#### EXERCISE DETAILS:
Give again the lines from the line with "Task: Click the Avg: column header" to the last line of the records, exactly and in full. Do not carry over any pictures.

+++ RECORD EXTRACTS

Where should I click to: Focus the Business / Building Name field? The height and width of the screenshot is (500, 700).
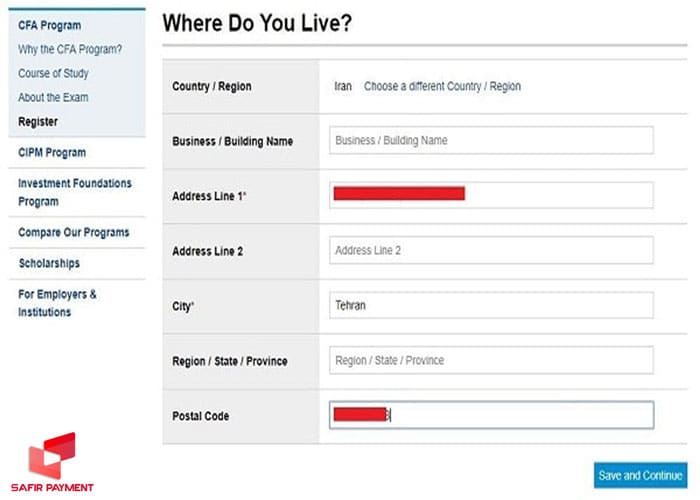(491, 141)
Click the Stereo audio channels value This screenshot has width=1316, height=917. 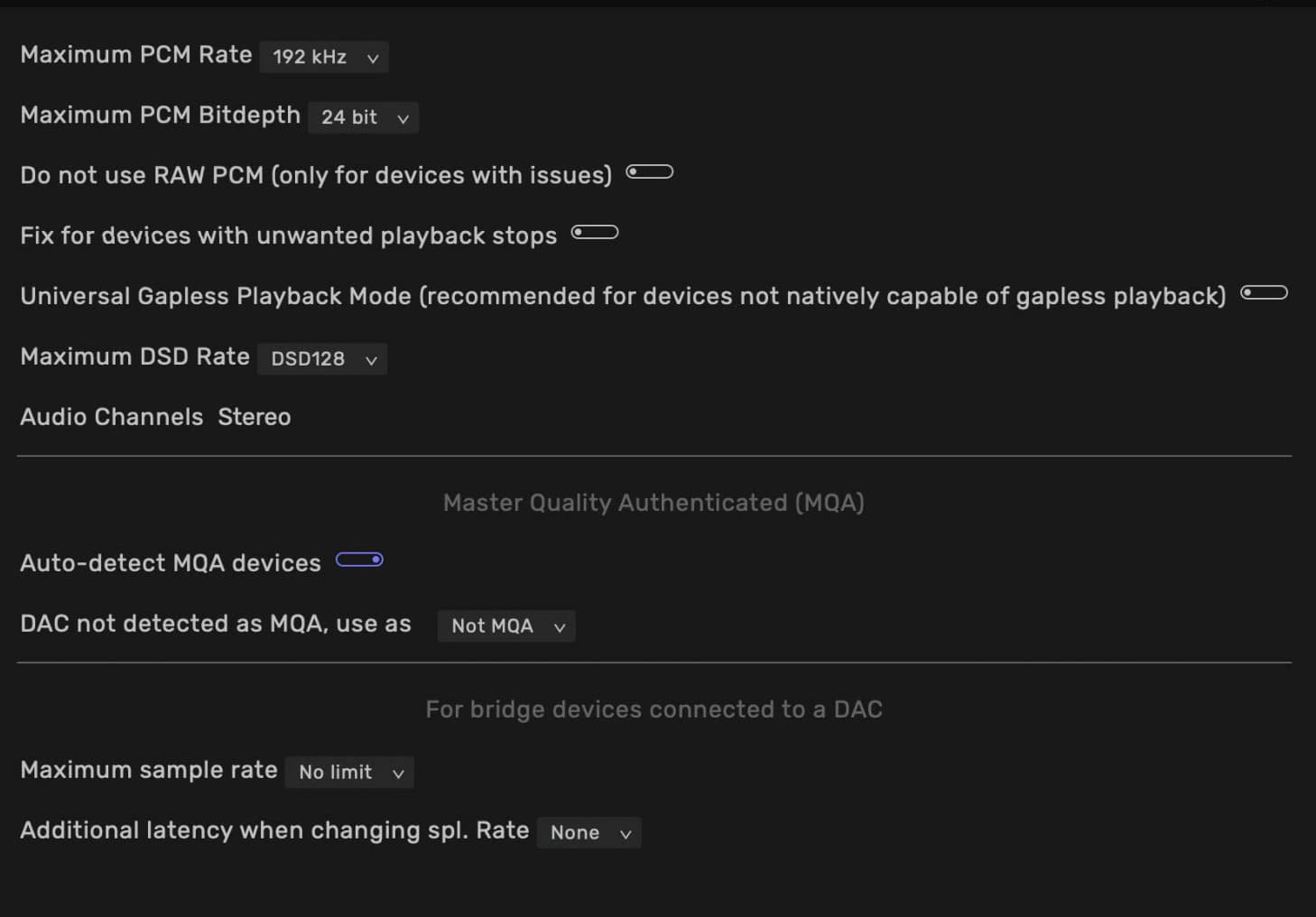[x=255, y=417]
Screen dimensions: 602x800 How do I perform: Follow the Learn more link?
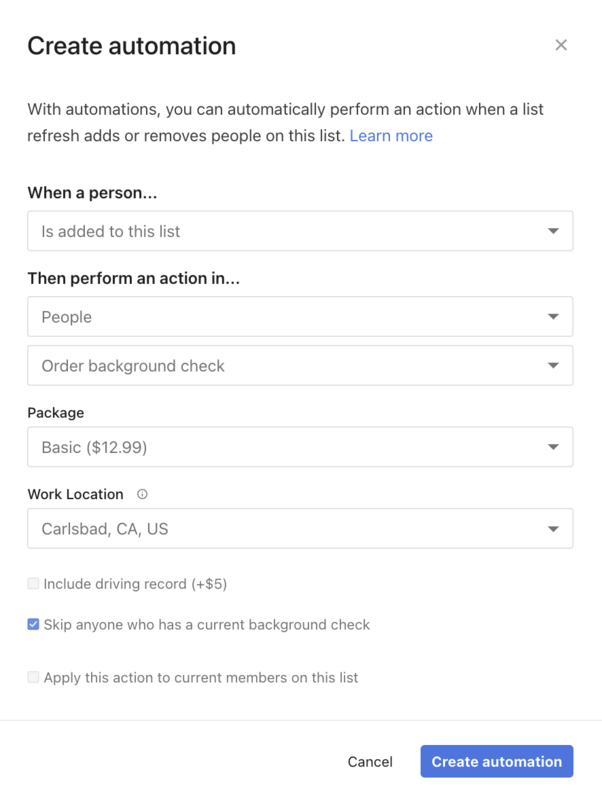click(391, 136)
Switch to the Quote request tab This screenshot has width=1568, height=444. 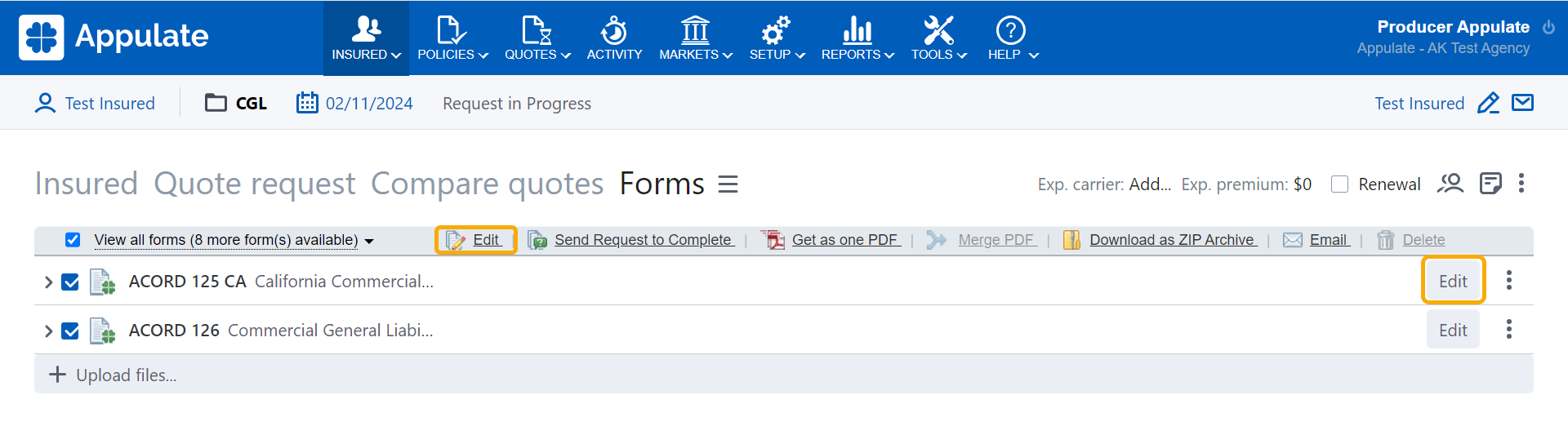click(x=254, y=184)
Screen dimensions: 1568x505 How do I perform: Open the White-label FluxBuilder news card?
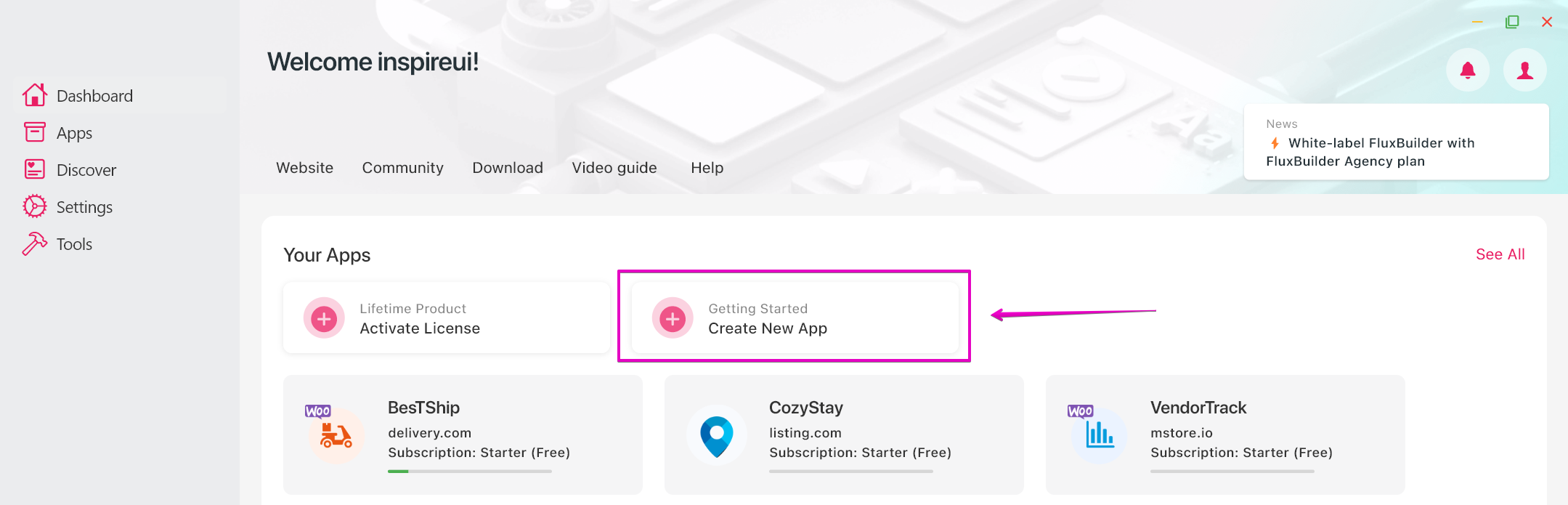1396,142
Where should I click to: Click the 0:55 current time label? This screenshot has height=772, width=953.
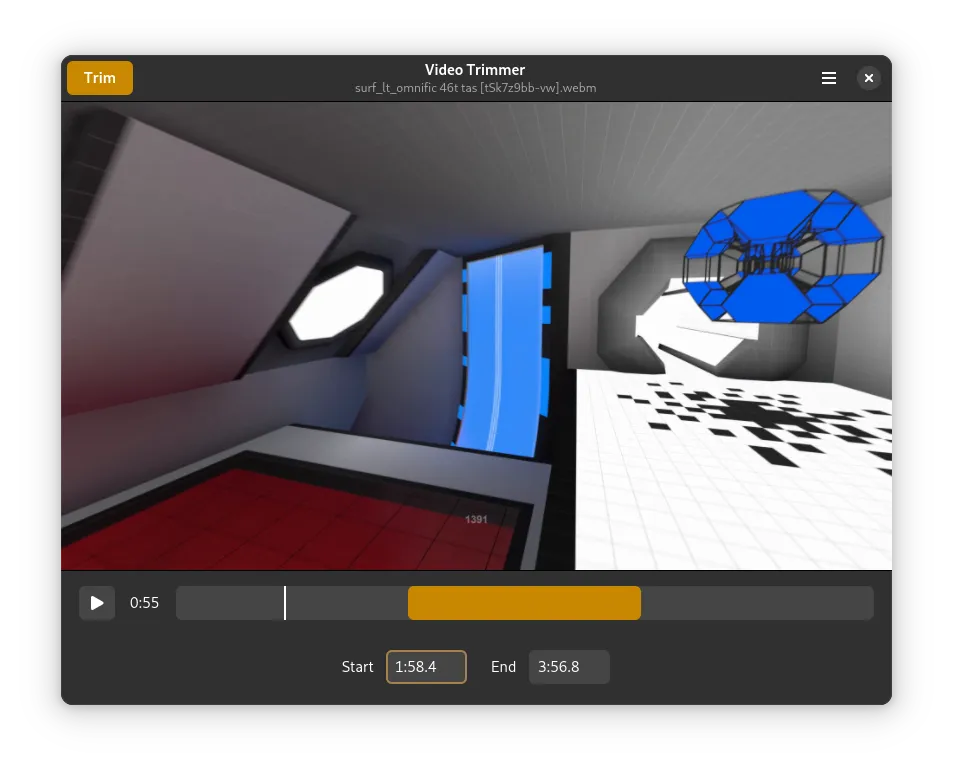[x=145, y=603]
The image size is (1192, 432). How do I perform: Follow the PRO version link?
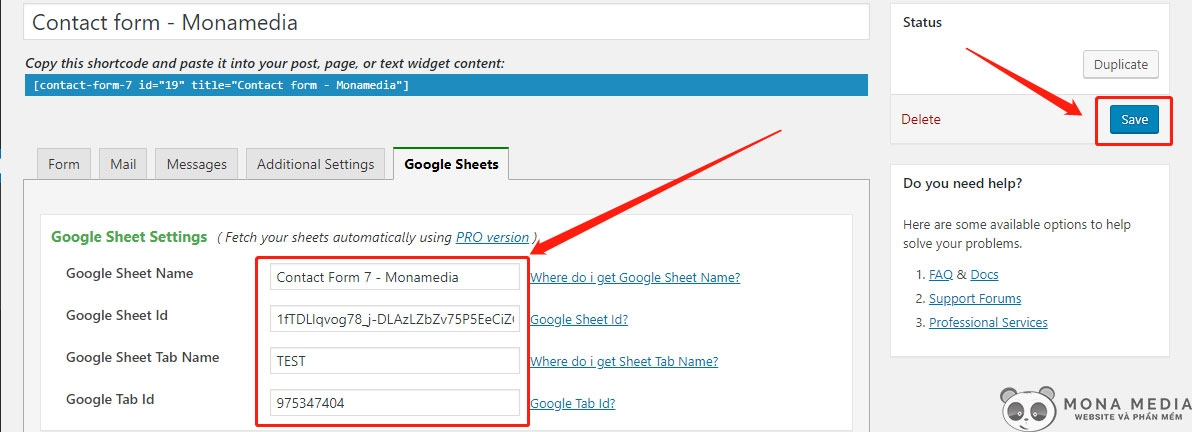(492, 237)
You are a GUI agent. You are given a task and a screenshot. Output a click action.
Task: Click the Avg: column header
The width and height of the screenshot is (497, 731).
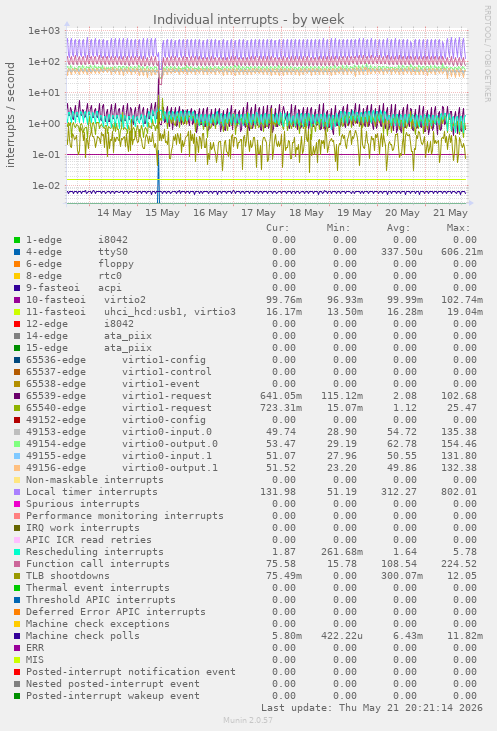tap(398, 228)
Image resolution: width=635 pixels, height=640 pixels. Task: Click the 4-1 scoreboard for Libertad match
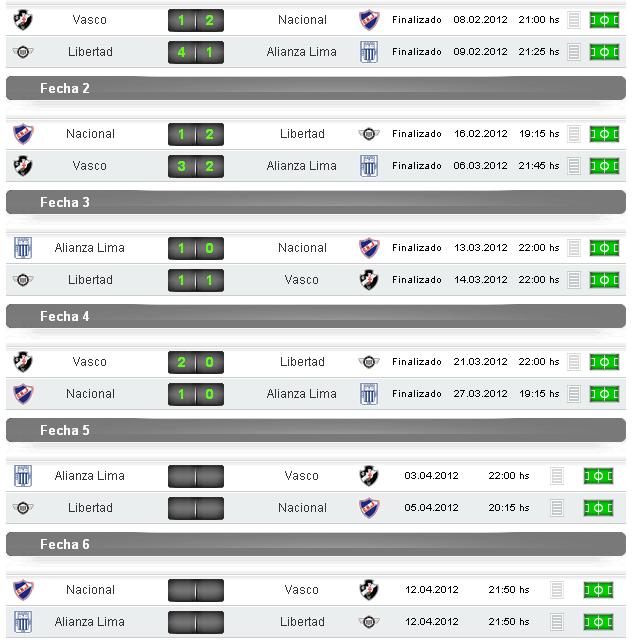[196, 52]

++++++

#### SOLUTION TO THE PROBLEM:
Task: Click the Avg: column header
The width and height of the screenshot is (497, 731).
tap(398, 228)
Image resolution: width=635 pixels, height=640 pixels. Task: Click the 4-1 scoreboard for Libertad match
[196, 52]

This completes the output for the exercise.